When he spoke, his voice was lower.

“You smiled at him the way you smile when you forget to be careful.”

I had no answer for that.

Because I knew exactly the smile he meant.

The unguarded one. The one that escaped before I remembered where I was and who was watching.

“You noticed that?” I asked quietly.

His laugh was almost bitter. “I notice everything about you.”

The words settled between us.

Dangerous. Impossible to unhear.

My hand tightened around the garment bag. “Matteo.”

“I know.”

“No, I don’t think you do.” I forced myself to hold his gaze. “You are my boss. You are also… whatever you are outside the official company paperwork. You don’t get to be jealous of me like I’m something you own.”

His face changed.

The correction landed.

“I don’t own you.”

“Good.”

“I have never thought that.”

“Also good.”

His jaw tightened. “But I have thought about you.”

The room tilted.

For four years, I had built my life around Matteo De Luca’s routines. I knew how he liked his espresso, which calls made him dangerous, when to interrupt, when to disappear, when to warn men that if they valued their futures, they should reschedule.

I had never allowed myself to wonder if he thought about me after I left the office.

That kind of wondering was how women like me got hurt.

“I can’t do this,” I said.

“I haven’t asked you to.”

“You’re about to.”

A faint, humorless smile touched his mouth. “You know me too well.”

“That’s the problem.”

He went still.

I softened despite myself. “If this goes wrong, I lose everything. My job. My income. My place in this city. You have power even when you don’t mean to use it.”

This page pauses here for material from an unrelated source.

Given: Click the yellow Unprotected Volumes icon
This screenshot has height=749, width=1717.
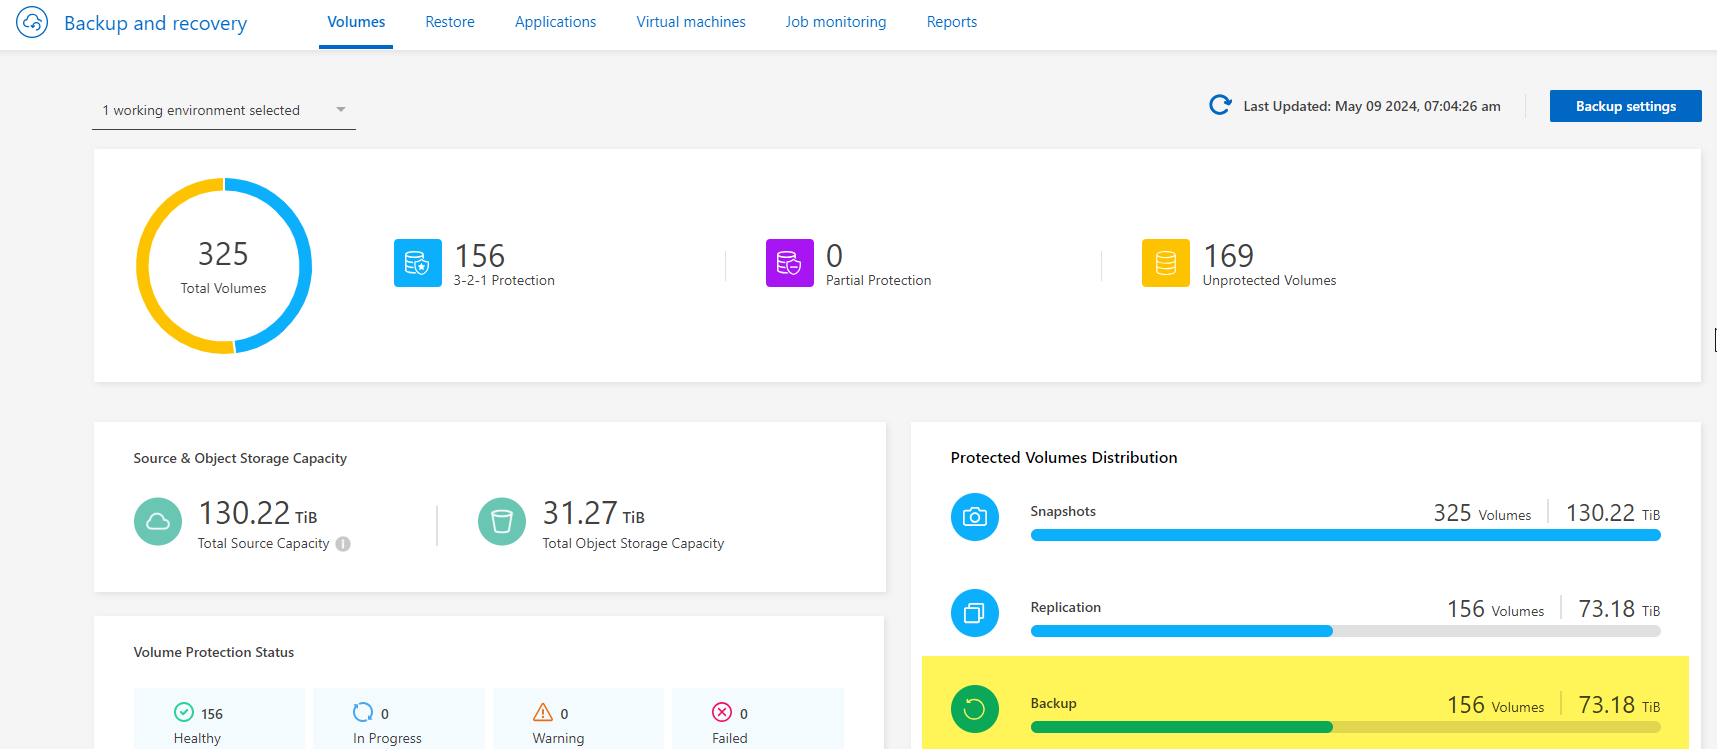Looking at the screenshot, I should 1165,263.
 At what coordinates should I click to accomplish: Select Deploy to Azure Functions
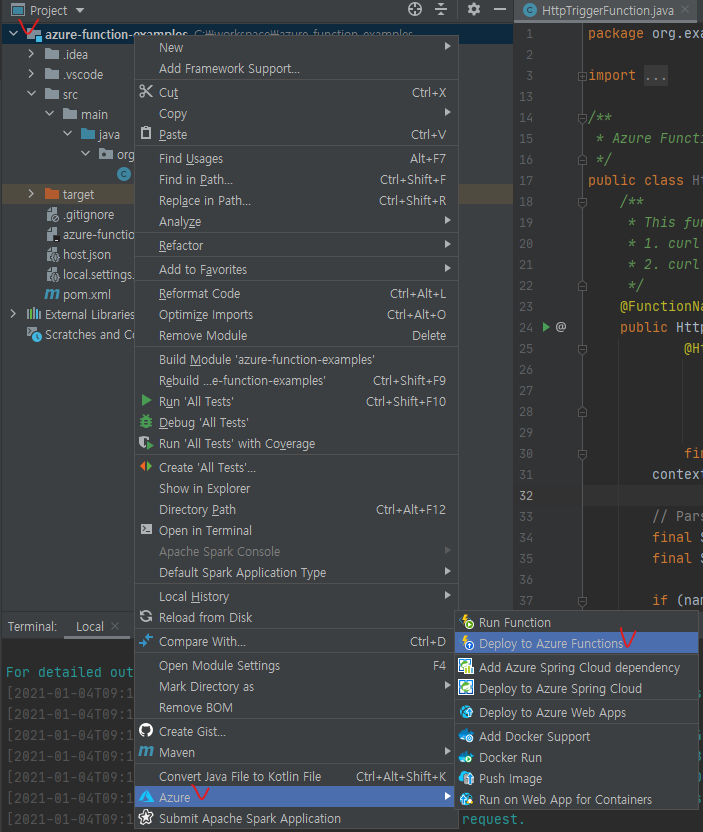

For a long moment, Matteo said nothing.

Then he opened the top drawer of his desk and removed a folder.

He slid it across the polished wood toward me.

I did not move. “What is that?”

“Your amended employment agreement.”

I stared at him.

“What?”

“Three months ago, I had legal restructure your contract. Five years guaranteed employment. Full severance if you choose to leave for any reason. Profit participation in the legitimate side of De Luca Imports. Enough to give you options.”

My throat tightened. “Why would you do that?”

“Because you earned it.”

“That is not an answer.”

His eyes held mine. “Because I needed to know you were protected. Even from me.”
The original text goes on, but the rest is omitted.